Auch in Deutschland geht es vor allem um Binnengewässer – wegen der meist kürzeren Laufzeiten, vor allem aber wegen der geringeren Größe der Boote. Denn mit dem Umfang eines Wasserfahrzeugs steigt auch das Gewicht einer Batterie.

„Für die größeren Schiffe und Yachten sind eher Brennstoffzellen oder E-Fuels ein Thema“, sagt Stahlhut. Sein Verband setzt sich aktuell mit Partnern aus Wirtschaft und Tourismus dafür ein, das Thema Elektromobilität auf dem Wasser durch die Einrichtung einer Modellregion voranzutreiben.

Auserkoren wurde dafür die Region Berlin-Brandenburg. Denn dort befinde sich mit rund 3000 Seen und mehr als 33.000 Kilometern Fließgewässern Europas größtes zusammenhängendes Wassersportrevier mit einer entsprechend großen Verfügbarkeit von Routen und Anlegestellen für die Nutzung und Erprobung von Elektrobooten.

Geplant ist zudem Stahlhut zufolge eine große Grundlagenstudie zur Elektromobilität auf dem Wasser, um verlässliche Daten zu haben und eine Zukunftsstrategie aufsetzen zu können.

Elektrische Antriebe sind für die Wassersportwirtschaft der Hebel, um einerseits die CO₂-Emissionen gemäß den europäischen Zielen zu senken und andererseits das Wasser nicht zu verunreinigen. Aktuell gibt es laut dem BVWW rund eine Million Bootssportler in Deutschland mit rund 480.000 Booten in Eignerschaft.

Längst nicht alle davon haben einen Motor. Denn die Menge teilt sich nach Verbandsangaben auf in rund 130.000 Segelyachten und 160.000 Motorboote mit Kajüte, der Rest sind Dinghys, Sportboote und kleine Motorboote.

Genutzt werden sie alle im Durchschnitt für gerade mal 50 Stunden pro Jahr, die restliche Zeit ankern sie in den Häfen oder liegen an Land. „Die gesamte Bootsflotte in Deutschland verursacht damit pro Jahr genauso viel CO₂ wie ein einziges Kreuzfahrtschiff“, sagt Verbandschef Stahlhut.

Und viele neue Boote kommen aktuell nicht hinzu.

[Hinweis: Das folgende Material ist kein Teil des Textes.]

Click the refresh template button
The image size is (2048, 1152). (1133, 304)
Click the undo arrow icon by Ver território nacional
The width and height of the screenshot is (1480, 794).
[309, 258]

Denn die Konjunktur in der Branche ist eher gedämpft, jedenfalls verglichen mit der Corona-Zeit, als Wassertourismus in Deutschland einen kräftigen Boom erlebt hat.

Dem BVWW zufolge lag die Zahl der neu gemachten Bootsführerscheine in den Pandemiejahren 2021 und 2022 um locker 20 Prozent über dem sonst üblichen Niveau. Und viele dieser Neusteiger haben damals auch Boote gekauft, meist in der Klasse bis sieben Meter.

In Frankreich werden Boote zu 80 Prozent finanziert

„Nun ist dieser Markt erstmal gesättigt“, sagt Branchenvertreter Stahlhut. Zwar wolle ein Teil dieser Eigner nun gerne in die nächsthöhere Klasse aufsteigen, gemeint sind dabei zum Beispiel Boote mit einer Länge von sieben bis zwölf Meter. Im Zuge von Inflation und Lieferkettenproblemen sind die Preise allerdings massiv angestiegen, Stahlhut zufolge um bis zu 80 Prozent.

Eine Bavaria Cruiser 37 etwa, also eine Seriensegelyacht des deutschen Herstellers Bavaria Yachtbau, koste mittlerweile bis zu 250.000 Euro. 2020 seien es noch 135.000 Euro gewesen. Und bei Booten ist die Finanzierungsquote vergleichsweise gering in Deutschland, meldet der BVWW, anders als etwa beim Autokauf. Zum Vergleich: In Frankreich werden Boote zu 80 Prozent finanziert.